Iraq – The Seattle Times reported:  A series of explosions Wednesday that mostly targeted Shiite Muslims demonstrated the capabilities of the Sunni insurgency and were a reminder of the instability left behind by U.S. forces. A homemade bomb exploded in the capital, Baghdad, early Wednesday, and was followed about five hours later by a truck-bomb explosion in Kazimiya, a Baghdad neighborhood where Shiite pilgrims had begun to gather to commemorate the life and death of a revered imam. From then on, reports of other attacks flooded in from around the country — Samarra, Kirkuk, Mosul, Fallujah, Ramadi, Hillah — and by afternoon officials said more than 90 people were dead and at least 260 wounded. The only large cities spared were the southern port city of Basra and Najaf.

IndiaCBS NEWS reported:  Secretary of State Hillary Rodham Clinton welcomed progress in U.S. efforts to invest in India’s civilian nuclear power industry but said more action is needed to translate improving ties into economic benefits. The two governments held their annual strategic dialogue in Washington on Wednesday, seeking to boost relations that have blossomed in recent years but have yet to meet U.S. hopes for greater market access for American companies. “It’s not enough just to talk about cooperation on issues ranging from civil nuclear energy, attracting U.S. investment to India or defending human rights or promoting women’s empowerment,” Clinton said, alongside India’s foreign minister, S.M. Krishna. “We have to follow through so that our people, citizens of two, great pluralistic democracies, can see and feel the benefits,” she said.

JapanFOX NEWS reported: Japan has evidence that vehicles capable of transporting and launching missiles were exported to North Korea by a Chinese company in possible violation of U.N. sanctions, Japanese media reported Wednesday. China called the reports inaccurate, and denied violating any U.N. restriction. According to the Japanese reports, four of the vehicles were shipped from Shanghai to North Korea last August aboard the Harmony Wish, a Cambodian-flagged cargo vessel. Japanese authorities tracked the ship by satellite, and searched it after it had delivered its cargo, when it transited through Japan the following month, the reports said. Such vehicles — called TELs, for transporter, erector, launcher — became the focus of international attention when North Korea displayed what looked like several of them during a military parade in its capital, Pyongyang, in April.

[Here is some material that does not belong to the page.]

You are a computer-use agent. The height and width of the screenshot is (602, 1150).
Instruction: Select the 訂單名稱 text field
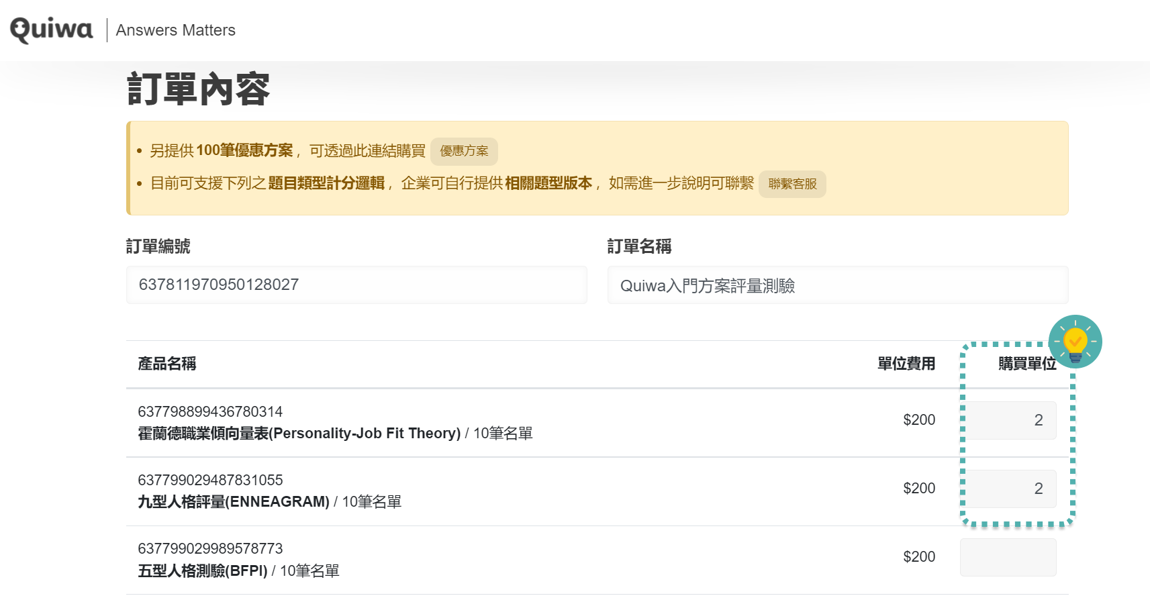[x=837, y=286]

Egypt – The New York Times reported: The military-led government issued a decree on Wednesday reimposing martial law ahead of an anticipated court ruling that could delay the presidential election scheduled for this weekend and the promised transition to civilian authority. Egypt’s Supreme Constitutional Court unexpectedly announced last week that it would rule Thursday on a legal challenge to the legitimacy of the presidential elections — two days before a scheduled runoff between Mohamed Morsi, head of the Muslim Brotherhood’s political arm, and Ahmed Shafik, former President Hosni Mubarak’s last prime minister. The announcement’s timing has stirred speculation here that the court might invalidate the first round of the elections and require a revote. Legal experts say the court’s ruling is impossible to predict. But during his final years in office, Mr. Mubarak packed the court with loyalists in anticipation of presidential elections then scheduled for 2011. Many judges are believed to be suspicious of the Islamists of the Muslim Brotherhood, a group that dominates the Parliament.

Egypt – The Sydney Morning Herald of Australia reported: Judges appointed by Hosni Mubarak have dissolved the Islamist-dominated parliament and ruled his former prime minister eligible for the presidential runoff election this weekend – setting the stage for the military and remnants of the old regime to stay in power. Thursday’s politically charged rulings dealt a heavy blow to the fundamentalist Muslim Brotherhood, with one senior member calling the decisions a “full-fledged coup”, and the group vowed to rally the public against Ahmed Shafiq, the last prime minister to serve under Mubarak. The decision by the Supreme Constitutional Court effectively erased the tenuous progress from Egypt’s troubled transition in the past year, leaving the country with no parliament and concentrating power even more firmly in the hands of the generals who took over from Mubarak.

Israel – The Seattle Times reported: An Israeli government watchdog criticized Prime Minister Benjamin Netanyahu on Wednesday for poor decision making in the lead-up to a deadly Israeli military raid on an aid flotilla bound for the Gaza Strip in 2010. Netanyahu, the state comptroller wrote, failed to heed multiple warnings, including from the army chief, that an Israeli military effort to enforce its blockade by intercepting the vessels could erupt in violence. The report also said he did not sufficiently coordinate or document high-level government discussions on how to handle the event. Although the report appeared unlikely to dent the domestic strength of Netanyahu, whose governing coalition is one of the largest in Israel’s history, it renewed questions about his willingness to weigh alternatives as Israel considers a military strike on Iran’s nuclear facilities.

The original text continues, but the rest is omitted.